▸ Work request: Retype, with no pictures, each line from the one that holds "Given: Open the ru language dropdown" through the last line of the entries below, both included.

++++++

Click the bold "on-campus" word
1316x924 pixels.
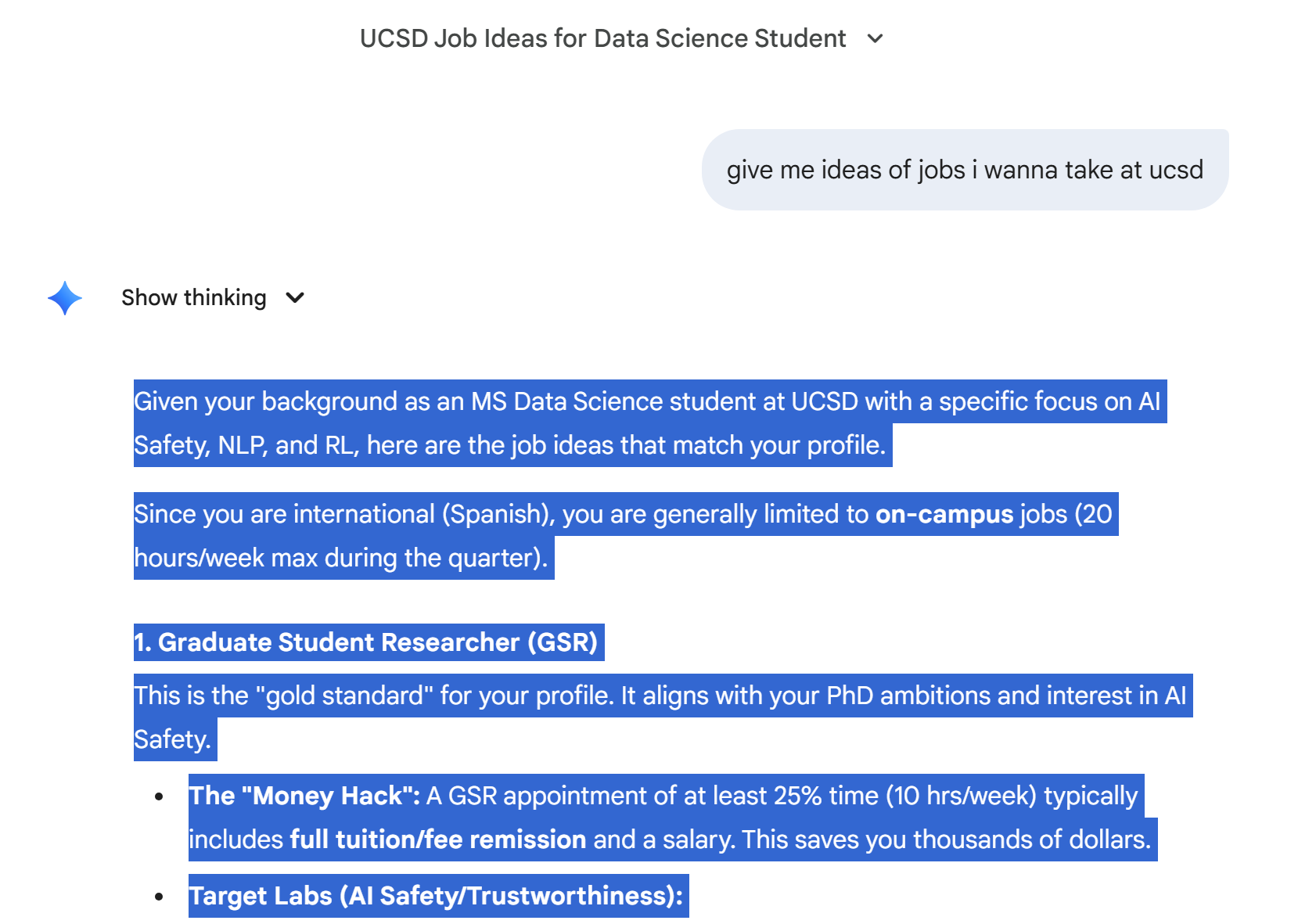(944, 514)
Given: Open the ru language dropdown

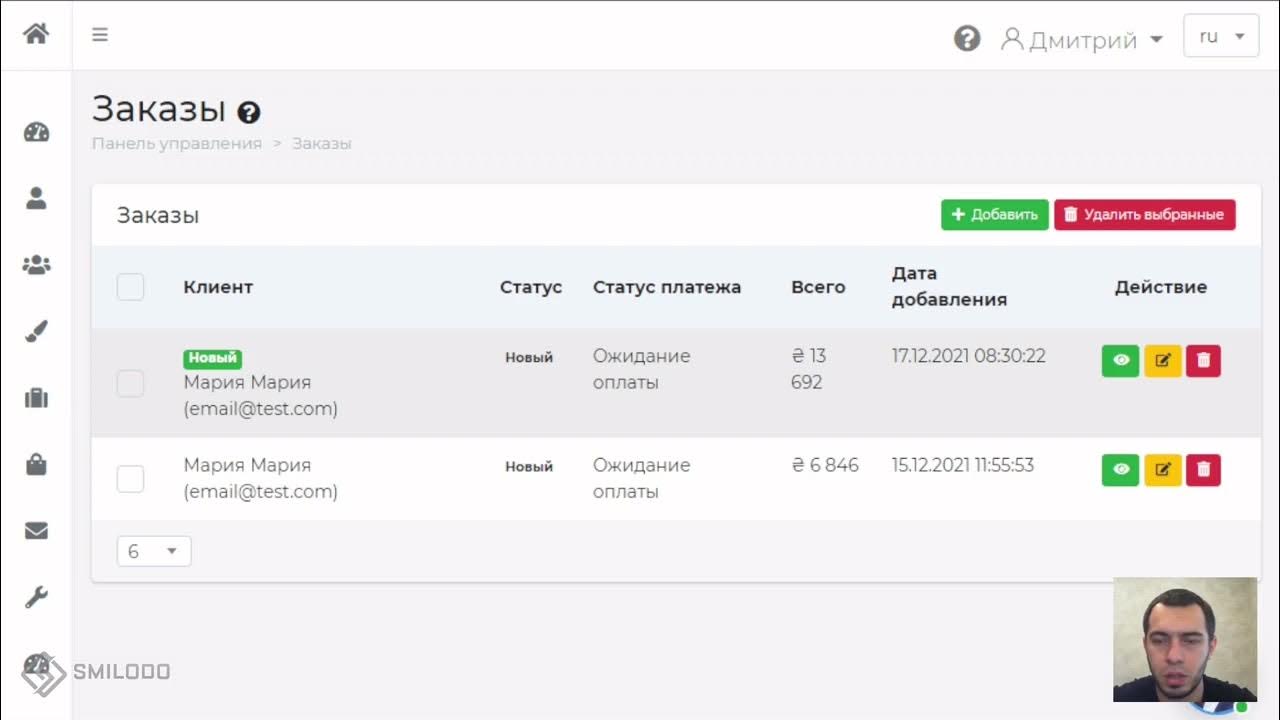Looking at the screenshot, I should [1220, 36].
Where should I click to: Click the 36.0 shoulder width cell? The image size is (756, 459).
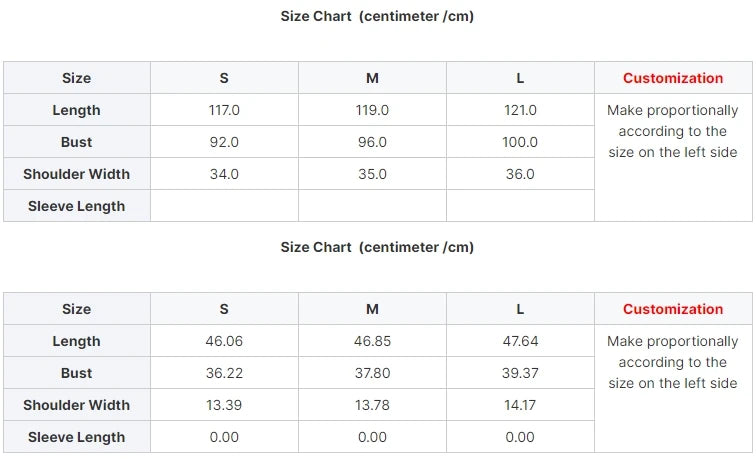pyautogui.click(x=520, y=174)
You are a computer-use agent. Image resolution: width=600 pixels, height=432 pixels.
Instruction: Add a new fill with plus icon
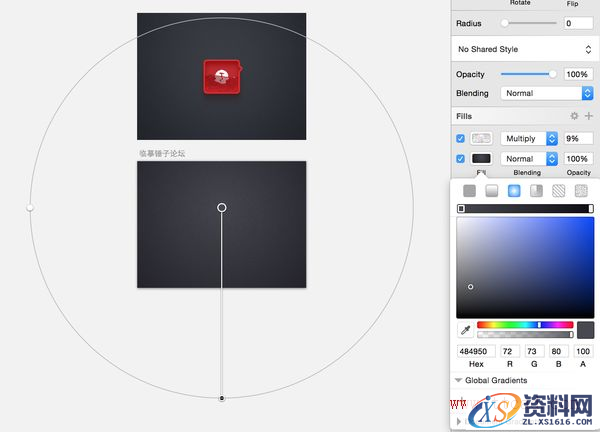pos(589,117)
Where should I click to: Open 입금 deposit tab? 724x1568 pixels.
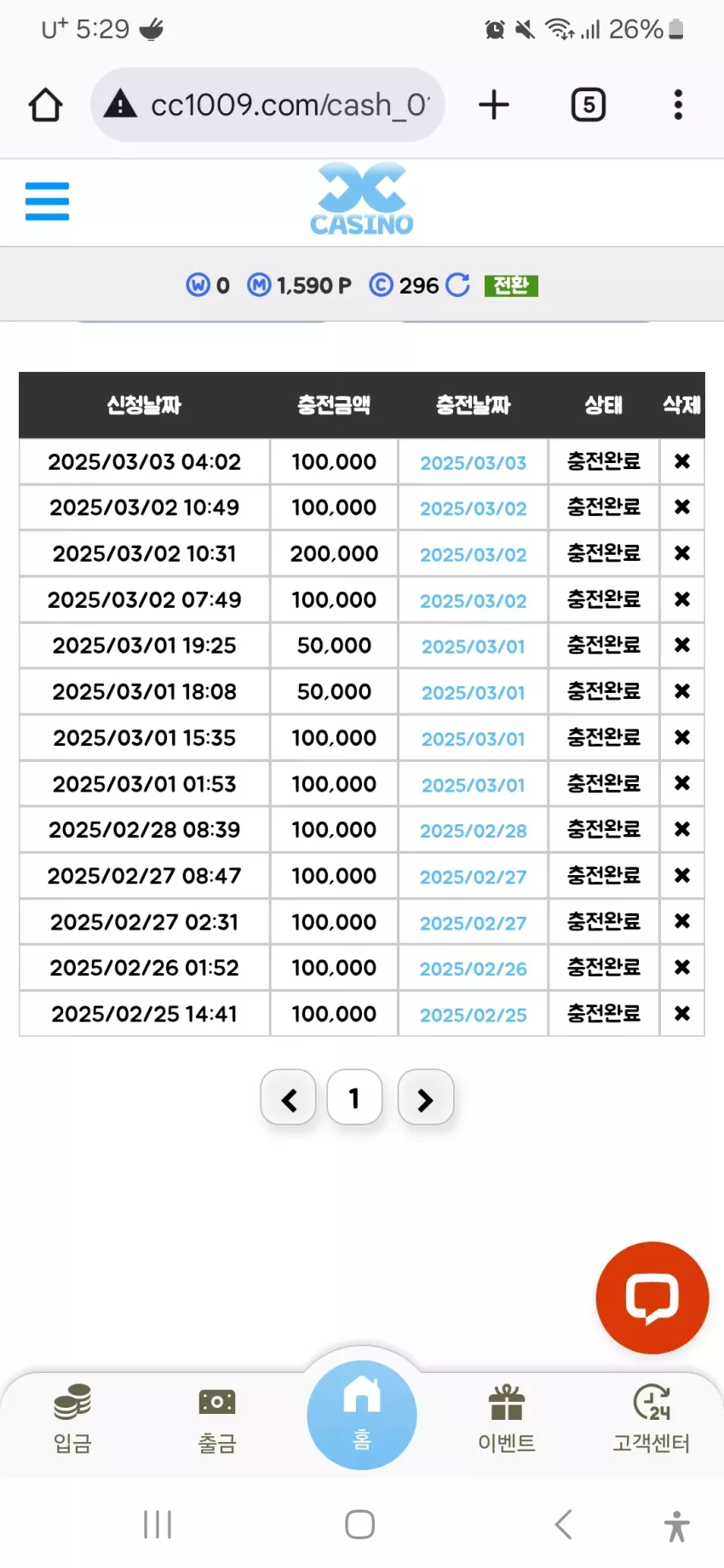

++++++

▸ Result of the exercise:
Given: Open the ru language dropdown

Looking at the screenshot, I should [1220, 36].
Where should I click to: Click the 36.0 shoulder width cell? The image size is (756, 459).
pyautogui.click(x=520, y=174)
You are a computer-use agent. Image resolution: width=600 pixels, height=432 pixels.
Instruction: Add a new fill with plus icon
pos(589,117)
Where should I click to: Open 입금 deposit tab? 724x1568 pixels.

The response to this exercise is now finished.